PURPOSE: Turn an approved design into a comprehensive implementation plan that an engineer (or AI agent) with zero codebase context can follow task by task. Every task is bite-sized, TDD-oriented, and self-contained.
CONFIGURATION: Reads jig.config.md for commit conventions, execution strategy preferences, and parallel threshold.
Invoke this skill when:
brainstormkickoff routes here during the PLAN stageDo NOT use when:
brainstorm first)Announce at start: "I'm using the plan skill to create the implementation plan."
If the spec covers multiple independent subsystems, it should have been broken into sub-project specs during brainstorming. If it was not, suggest breaking this into separate plans -- one per subsystem. Each plan should produce working, testable software on its own.
Every plan MUST start with this header:
# [Feature Name] Implementation Plan
> **PRD:** docs/plans/YYYY-MM-DD-<topic>-prd.md *(include if a PRD exists)*
> **Design:** docs/plans/YYYY-MM-DD-<topic>-design.md *(include if a design doc exists)*
> **For agents:** Use team-dev (parallel) or sdd (sequential) to implement this plan task-by-task. Steps use checkbox (`- [ ]`) syntax for tracking.
**Goal:** [One sentence describing what this builds]
**Architecture:** [2-3 sentences about approach]
**Tech Stack:** [Key technologies/libraries relevant to this plan]
---
The > **PRD:** and > **Design:** lines are how downstream spec reviewers find the acceptance checklist and design decisions. Always include them when those documents exist.

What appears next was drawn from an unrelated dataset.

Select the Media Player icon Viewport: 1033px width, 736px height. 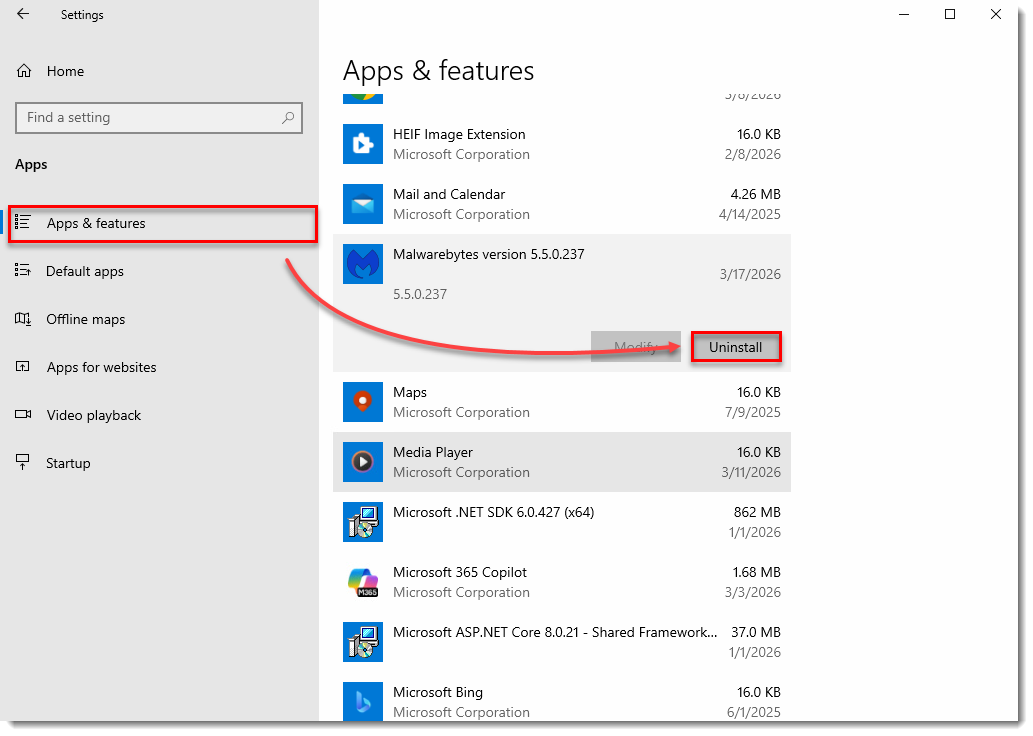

Before defining tasks, map out which files will be created or modified and what each one is responsible for. This is where decomposition decisions get locked in.
## File Structure
| File | Action | Responsibility |
|------|--------|---------------|
| `exact/path/to/file.ext` | Create | Brief description |
| `exact/path/to/existing.ext` | Modify | What changes and why |
| `tests/exact/path/to/test.ext` | Create | What it tests |
Each step is one action (2-5 minutes):
Tasks should be scoped so an engineer can complete one in a focused burst without needing to context-switch. If a task requires more than 5 minutes of active work, break it down further.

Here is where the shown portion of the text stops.